Previous work have suggested that social rank among female baboons is determined not by size or strength, but by nepotism: The higher the mother is ranked, the higher her daughter will be ranked. That's why researchers tend to believe that dominance rank in these baboons is determined at birth. “Daughters of high-ranking females generally mature more quickly, produce more offspring, and have better access to food and mates,” Susan Alberts of Duke University says in a news release. “It’s like being born with a silver spoon in your mouth.”
But baboons may have more social mobility than scientists previously thought.
A team led by Duke University’s Amanda Lea looked at how maternal and paternal relatives could influence a female’s rank as she grows up. They studied a population of yellow baboons (Papio cynocephalus) in Kenya, living near Mount Kilimanjaro, that has been under close observation since 1971.
To determine dominance rankings, they analyzed interactions between pairs of females from nine social groups using data spanning from 1977 to 2010. A higher-ranked female would harass those lower in the ranks, reminding them of her right to first dibs on food or nice resting spots. When she bares her teeth, lunges forward, or slaps the ground, the subordinate female cowers and grimaces in fear, then averts her gaze or just slinks away.
The team then compared each female’s social ranking at sexual maturity (or menarche, her age at her first period) with her ranking when she became a mother for the first time. This allowed them to track social mobility across early adulthood.
By the time they became mothers, 22 percent of the females either climbed up or fell down the baboon social ladder. The team found strong evidence that the support of mothers and maternal sisters were behind these changes.
Females who had slipped in the ranks had mothers who spent less time with them while they were growing up.

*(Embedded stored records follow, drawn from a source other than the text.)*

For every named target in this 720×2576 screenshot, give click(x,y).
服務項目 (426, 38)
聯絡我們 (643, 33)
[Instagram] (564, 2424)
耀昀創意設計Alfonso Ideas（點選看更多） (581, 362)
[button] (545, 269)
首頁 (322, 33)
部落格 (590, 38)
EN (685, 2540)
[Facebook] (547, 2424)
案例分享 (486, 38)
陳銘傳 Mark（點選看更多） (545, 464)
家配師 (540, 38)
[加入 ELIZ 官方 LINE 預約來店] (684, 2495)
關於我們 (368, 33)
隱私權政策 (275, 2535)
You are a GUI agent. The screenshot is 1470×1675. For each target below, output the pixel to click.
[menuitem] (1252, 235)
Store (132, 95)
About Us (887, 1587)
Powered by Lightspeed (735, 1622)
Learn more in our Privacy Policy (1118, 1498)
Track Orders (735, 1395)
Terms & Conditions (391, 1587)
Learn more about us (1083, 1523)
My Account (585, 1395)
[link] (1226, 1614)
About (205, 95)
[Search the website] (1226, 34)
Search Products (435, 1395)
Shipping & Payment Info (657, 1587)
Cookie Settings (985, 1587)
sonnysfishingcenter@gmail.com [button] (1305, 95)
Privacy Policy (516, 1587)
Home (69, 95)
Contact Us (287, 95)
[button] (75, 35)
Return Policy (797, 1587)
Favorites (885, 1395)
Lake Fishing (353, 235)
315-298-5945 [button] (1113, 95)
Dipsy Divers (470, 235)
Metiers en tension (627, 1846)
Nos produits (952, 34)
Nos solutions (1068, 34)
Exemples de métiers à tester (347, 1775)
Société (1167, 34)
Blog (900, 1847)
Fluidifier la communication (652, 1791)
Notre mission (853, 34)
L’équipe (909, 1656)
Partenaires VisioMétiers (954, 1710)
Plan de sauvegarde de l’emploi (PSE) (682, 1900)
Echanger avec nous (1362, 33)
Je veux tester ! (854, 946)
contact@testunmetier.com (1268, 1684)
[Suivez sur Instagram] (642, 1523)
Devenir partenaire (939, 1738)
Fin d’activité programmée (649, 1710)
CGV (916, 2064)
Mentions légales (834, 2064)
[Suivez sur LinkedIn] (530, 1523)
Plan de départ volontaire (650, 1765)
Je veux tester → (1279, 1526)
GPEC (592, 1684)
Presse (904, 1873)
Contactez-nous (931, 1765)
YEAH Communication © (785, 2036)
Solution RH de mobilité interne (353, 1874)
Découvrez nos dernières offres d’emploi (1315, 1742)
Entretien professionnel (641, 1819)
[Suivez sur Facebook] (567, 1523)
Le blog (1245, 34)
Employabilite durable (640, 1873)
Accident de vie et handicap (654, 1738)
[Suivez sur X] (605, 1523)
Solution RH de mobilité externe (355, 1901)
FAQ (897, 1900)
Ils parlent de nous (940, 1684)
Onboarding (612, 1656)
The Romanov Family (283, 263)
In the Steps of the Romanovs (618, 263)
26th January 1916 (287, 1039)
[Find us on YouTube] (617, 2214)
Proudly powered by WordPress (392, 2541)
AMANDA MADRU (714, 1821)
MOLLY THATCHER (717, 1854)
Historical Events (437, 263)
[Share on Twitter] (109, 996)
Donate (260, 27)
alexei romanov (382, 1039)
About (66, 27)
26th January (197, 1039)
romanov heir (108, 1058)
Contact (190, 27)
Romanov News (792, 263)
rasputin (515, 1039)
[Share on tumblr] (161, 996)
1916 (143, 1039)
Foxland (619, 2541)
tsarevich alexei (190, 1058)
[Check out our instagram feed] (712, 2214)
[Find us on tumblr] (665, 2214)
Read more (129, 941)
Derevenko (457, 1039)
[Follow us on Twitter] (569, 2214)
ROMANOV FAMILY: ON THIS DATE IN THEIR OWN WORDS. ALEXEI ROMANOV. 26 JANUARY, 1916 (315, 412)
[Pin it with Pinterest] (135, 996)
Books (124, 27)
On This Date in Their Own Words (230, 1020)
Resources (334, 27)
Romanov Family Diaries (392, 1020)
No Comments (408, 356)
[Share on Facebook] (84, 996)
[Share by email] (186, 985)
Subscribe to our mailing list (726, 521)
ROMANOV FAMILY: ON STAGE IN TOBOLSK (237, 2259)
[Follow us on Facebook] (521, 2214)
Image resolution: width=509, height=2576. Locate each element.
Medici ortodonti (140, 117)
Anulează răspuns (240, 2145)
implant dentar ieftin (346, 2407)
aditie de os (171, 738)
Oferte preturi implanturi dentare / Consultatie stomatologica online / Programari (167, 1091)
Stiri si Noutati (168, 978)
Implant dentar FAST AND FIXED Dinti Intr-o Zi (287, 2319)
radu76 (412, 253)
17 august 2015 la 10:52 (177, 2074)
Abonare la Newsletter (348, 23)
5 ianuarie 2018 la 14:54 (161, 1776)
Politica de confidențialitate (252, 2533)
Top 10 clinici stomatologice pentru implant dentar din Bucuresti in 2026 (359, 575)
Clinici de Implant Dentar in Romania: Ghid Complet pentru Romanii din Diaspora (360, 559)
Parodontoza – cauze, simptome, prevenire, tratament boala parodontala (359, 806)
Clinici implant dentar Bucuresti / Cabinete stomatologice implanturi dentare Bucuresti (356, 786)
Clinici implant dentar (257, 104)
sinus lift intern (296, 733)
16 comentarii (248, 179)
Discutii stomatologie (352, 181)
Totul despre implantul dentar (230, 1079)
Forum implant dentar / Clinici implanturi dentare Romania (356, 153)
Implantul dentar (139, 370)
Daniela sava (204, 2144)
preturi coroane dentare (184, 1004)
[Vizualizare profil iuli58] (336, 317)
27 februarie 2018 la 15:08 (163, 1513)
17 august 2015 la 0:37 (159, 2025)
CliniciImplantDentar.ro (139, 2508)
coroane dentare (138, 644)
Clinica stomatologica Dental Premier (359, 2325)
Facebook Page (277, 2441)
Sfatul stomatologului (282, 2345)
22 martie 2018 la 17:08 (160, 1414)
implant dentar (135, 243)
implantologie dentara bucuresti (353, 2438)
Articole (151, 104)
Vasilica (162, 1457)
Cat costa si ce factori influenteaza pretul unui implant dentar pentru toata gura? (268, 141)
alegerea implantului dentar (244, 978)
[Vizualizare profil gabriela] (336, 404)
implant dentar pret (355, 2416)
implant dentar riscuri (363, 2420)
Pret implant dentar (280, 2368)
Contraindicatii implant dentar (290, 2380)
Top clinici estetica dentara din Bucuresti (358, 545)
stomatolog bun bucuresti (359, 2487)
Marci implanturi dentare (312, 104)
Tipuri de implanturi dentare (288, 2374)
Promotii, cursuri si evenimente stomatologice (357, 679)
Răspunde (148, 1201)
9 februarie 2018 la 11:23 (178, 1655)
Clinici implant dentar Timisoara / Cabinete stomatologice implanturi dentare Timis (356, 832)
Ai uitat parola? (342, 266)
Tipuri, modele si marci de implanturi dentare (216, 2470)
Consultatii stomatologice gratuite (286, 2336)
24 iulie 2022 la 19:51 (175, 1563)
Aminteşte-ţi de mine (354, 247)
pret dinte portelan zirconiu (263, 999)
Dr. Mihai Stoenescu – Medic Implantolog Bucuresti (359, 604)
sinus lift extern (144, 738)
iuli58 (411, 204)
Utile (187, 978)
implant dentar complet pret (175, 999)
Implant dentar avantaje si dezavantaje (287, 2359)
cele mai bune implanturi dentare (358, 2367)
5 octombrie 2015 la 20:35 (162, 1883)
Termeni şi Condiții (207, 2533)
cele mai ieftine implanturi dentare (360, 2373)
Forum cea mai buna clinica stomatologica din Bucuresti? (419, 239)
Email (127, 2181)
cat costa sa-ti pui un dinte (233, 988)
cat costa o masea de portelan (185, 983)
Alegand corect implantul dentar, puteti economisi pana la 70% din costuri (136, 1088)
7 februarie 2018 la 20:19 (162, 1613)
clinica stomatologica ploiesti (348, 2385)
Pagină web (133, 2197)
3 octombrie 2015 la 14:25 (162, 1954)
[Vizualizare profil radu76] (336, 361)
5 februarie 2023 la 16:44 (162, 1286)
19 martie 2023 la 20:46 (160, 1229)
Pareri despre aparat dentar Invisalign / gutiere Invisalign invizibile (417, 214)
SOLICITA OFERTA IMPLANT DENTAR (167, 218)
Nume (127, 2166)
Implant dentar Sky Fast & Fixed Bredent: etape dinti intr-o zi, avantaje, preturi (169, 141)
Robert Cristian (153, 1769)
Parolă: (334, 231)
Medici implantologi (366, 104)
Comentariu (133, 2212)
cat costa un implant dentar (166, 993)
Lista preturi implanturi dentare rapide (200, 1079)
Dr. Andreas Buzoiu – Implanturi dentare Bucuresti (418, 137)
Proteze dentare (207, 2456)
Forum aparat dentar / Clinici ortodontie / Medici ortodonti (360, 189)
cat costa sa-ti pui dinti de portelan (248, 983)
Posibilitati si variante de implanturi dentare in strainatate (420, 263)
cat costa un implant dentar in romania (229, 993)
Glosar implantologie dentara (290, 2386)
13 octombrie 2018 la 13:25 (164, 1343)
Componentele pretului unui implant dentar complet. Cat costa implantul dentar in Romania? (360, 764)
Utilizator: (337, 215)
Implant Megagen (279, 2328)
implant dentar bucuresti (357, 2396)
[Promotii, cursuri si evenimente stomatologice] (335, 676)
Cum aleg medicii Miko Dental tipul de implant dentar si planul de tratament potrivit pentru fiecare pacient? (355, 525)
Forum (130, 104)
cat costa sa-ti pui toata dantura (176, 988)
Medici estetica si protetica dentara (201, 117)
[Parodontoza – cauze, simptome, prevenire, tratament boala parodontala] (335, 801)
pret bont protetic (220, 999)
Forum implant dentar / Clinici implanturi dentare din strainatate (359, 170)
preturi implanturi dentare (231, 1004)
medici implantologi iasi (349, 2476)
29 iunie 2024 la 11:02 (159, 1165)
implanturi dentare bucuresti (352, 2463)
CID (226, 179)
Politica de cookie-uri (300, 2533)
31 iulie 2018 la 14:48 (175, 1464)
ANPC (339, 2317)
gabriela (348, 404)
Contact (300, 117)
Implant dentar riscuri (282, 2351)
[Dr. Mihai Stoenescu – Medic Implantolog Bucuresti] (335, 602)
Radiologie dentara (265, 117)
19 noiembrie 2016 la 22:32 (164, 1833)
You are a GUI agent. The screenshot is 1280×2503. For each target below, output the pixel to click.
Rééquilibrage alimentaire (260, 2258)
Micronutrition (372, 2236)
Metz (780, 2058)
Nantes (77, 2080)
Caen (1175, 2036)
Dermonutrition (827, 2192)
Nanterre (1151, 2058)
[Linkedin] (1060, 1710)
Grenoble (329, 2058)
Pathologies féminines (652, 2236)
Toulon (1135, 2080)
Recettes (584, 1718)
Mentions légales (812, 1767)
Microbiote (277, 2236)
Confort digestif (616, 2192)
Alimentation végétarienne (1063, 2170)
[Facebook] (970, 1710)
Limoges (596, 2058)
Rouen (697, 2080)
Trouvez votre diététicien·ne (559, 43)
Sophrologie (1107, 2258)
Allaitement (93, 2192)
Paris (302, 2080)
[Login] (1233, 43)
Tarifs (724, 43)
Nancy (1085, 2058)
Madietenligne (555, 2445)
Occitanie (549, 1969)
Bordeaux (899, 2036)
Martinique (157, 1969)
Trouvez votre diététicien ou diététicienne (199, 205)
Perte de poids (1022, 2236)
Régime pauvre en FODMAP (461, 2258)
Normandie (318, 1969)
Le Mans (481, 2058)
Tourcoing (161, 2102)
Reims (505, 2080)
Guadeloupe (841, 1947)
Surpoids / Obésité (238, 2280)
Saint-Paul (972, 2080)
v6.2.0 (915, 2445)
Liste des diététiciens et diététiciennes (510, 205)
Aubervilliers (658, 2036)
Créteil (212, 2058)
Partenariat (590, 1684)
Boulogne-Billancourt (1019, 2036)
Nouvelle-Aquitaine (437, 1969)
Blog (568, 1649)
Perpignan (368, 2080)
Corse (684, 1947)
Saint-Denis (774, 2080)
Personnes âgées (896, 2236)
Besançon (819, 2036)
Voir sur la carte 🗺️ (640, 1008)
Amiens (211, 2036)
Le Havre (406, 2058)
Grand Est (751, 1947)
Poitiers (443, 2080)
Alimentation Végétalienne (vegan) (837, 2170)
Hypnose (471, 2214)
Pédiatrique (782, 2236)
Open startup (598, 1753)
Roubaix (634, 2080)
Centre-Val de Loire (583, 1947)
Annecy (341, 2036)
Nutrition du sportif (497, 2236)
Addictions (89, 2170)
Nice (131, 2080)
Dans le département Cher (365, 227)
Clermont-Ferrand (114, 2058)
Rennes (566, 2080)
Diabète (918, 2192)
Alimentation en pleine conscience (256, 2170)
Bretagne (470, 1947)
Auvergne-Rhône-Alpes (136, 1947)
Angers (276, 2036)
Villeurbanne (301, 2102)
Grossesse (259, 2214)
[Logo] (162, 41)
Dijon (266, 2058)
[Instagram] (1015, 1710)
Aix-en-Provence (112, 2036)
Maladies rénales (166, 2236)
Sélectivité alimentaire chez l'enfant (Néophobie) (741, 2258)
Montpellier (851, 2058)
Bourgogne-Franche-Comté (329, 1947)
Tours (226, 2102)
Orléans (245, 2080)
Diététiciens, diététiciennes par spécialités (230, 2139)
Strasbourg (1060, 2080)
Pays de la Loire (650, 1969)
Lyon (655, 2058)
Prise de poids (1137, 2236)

This could happen if their group split, or if the mothers died before their daughters reached adulthood. The team saw this happen with a young female named Abby, whose mother died when she was two; Abby never achieved her expected rank. Mothers intervene on behalf of their daughters in any playground spats over food or mates, helping to ensure their daughters’ place in the pecking order, Alberts explains.
The team also found that females with more sisters were more likely to reach their expected rank. The reason: Sisters gang up on unrelated rivals. Older sisters help out their younger sisters when it comes to out-competing females from other families. However, there’s a double-edged sword here: The more sisters a female has, the less likely they’ll surrender their own position to the younger ones.
Males, however, mate with multiple partners, so their allegiances are murkier. They found no evidence that male or paternal relatives affect female dominance rank.